By Anne Lottman on February 16, 2015
About 300 students pledged to not eat for a day on Friday as part of Fast-A-Thon at the University of Central Florida to raise awareness for fighting hunger and homelessness.
The Muslim Student Association organized the event to raise awareness for the hundreds that experience chronic hunger on a daily basis in the Orlando area.
Partnering with Project Downtown, Orlando, and ICNA Relief Hunger Prevention Program, 300 students pledged to fast for a day.
Muslim Student Association members at banquet for Fast-A-Thon.
Huddled in the Pegasus Ballroom, located in UCF’s Student Union, the Fast-A-Thon participants silenced themselves for a moment to honor the three victims of the Chapel Hill shooting last week.

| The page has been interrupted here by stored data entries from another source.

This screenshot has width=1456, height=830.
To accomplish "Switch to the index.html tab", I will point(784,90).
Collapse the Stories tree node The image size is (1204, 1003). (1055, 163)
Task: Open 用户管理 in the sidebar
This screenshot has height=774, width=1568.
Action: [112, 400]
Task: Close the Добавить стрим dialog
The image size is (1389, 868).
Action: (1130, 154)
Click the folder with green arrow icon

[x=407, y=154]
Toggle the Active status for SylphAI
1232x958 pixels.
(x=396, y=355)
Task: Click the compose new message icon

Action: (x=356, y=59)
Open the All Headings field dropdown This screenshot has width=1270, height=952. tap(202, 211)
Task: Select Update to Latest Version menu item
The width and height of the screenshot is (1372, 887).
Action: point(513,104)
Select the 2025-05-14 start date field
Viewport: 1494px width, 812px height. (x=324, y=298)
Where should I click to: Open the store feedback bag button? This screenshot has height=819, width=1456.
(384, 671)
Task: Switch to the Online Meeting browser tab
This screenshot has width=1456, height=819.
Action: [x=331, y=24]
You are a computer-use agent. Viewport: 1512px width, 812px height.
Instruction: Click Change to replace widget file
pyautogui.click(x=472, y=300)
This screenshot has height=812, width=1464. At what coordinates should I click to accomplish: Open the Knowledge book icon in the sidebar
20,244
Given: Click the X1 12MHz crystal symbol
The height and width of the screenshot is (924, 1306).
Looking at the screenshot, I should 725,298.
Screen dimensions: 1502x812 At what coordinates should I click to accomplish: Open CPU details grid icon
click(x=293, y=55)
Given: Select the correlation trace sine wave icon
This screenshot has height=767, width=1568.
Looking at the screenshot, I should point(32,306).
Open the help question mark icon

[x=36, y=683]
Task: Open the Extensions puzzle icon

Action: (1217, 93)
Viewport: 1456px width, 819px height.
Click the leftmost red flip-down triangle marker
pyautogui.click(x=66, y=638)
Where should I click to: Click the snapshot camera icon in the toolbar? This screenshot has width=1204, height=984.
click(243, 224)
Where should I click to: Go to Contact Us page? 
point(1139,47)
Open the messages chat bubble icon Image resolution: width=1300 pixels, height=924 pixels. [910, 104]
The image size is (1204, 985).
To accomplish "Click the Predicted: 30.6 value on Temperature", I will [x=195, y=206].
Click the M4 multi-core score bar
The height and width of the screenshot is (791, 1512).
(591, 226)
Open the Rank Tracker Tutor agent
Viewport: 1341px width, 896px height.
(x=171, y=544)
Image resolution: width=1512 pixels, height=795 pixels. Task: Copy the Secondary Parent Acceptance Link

They then broke their fast for a banquet and heard from guest speakers, Arthur Richards and Nadine Abu-Jubara.
The banquet was open to the public and people from all different faiths were welcome.
Abu-Jubara, executive director at Nadoona a non-profit health and fitness center, is a UCF alumna. She said fasting gives her clarity and brings her closer to her Creator. After the tragedy of the Chapel Hill shooting this week, clarity and comfort are what Abu-Jubara sought, especially when she learned the victims were distant relatives of hers whom she’d never met.
“As Palestinians we have a lot of long-lost cousins, we like to plant our seeds far, and this really shocked me,” Abu-Jubara said.
Islam teaches that followers should not eat in excess. Abu-Jubara said that since our bodies are gifts from God we should take care of them and simultaneously end the rising obesity issue by helping to feed the hungry.
Project Downtown: Orlando, a branch from the original in Miami, is a non-profit focusing on the needs of the homeless in Orlando. On the third Sunday of every month, volunteers of all different ethnic and religious backgrounds come together to serve hot meals to the homeless. But for them, it is much more than a bite to eat. Mahnoor Ashraf, co-director of Project Downtown, said that it is all about the interactions and conversations that are started.
“Part of the Project Downtown project is not just to hand them a meal and be on our way, but to stop and listen and get to know their situation, greeting them with a smile because that is it’s own form of charity,” Ashraf said.
Arthur Richards, Hunger Prevention Director at ICNA, inspired students to pledge to fast, and raise awareness for the 3,000 children in Orange County alone who do not know where their next meal is coming from on a daily basis. He challenged MSA to start a food drive benefiting the homeless in Orlando and to check out nation-wide campaigns happening at feedtheirlegacy.org.
“We would like UCF and specifically MSA, to organize a campus-wide food drive, so that when [the homeless] see and feel the love that you have for them maybe, just maybe it will be enough for them to become the presidents and leaders of tomorrow,” Richards said. “I offer you an opportunity to be the broken crutches that members of our community need, to help them be able to help others that are in need.”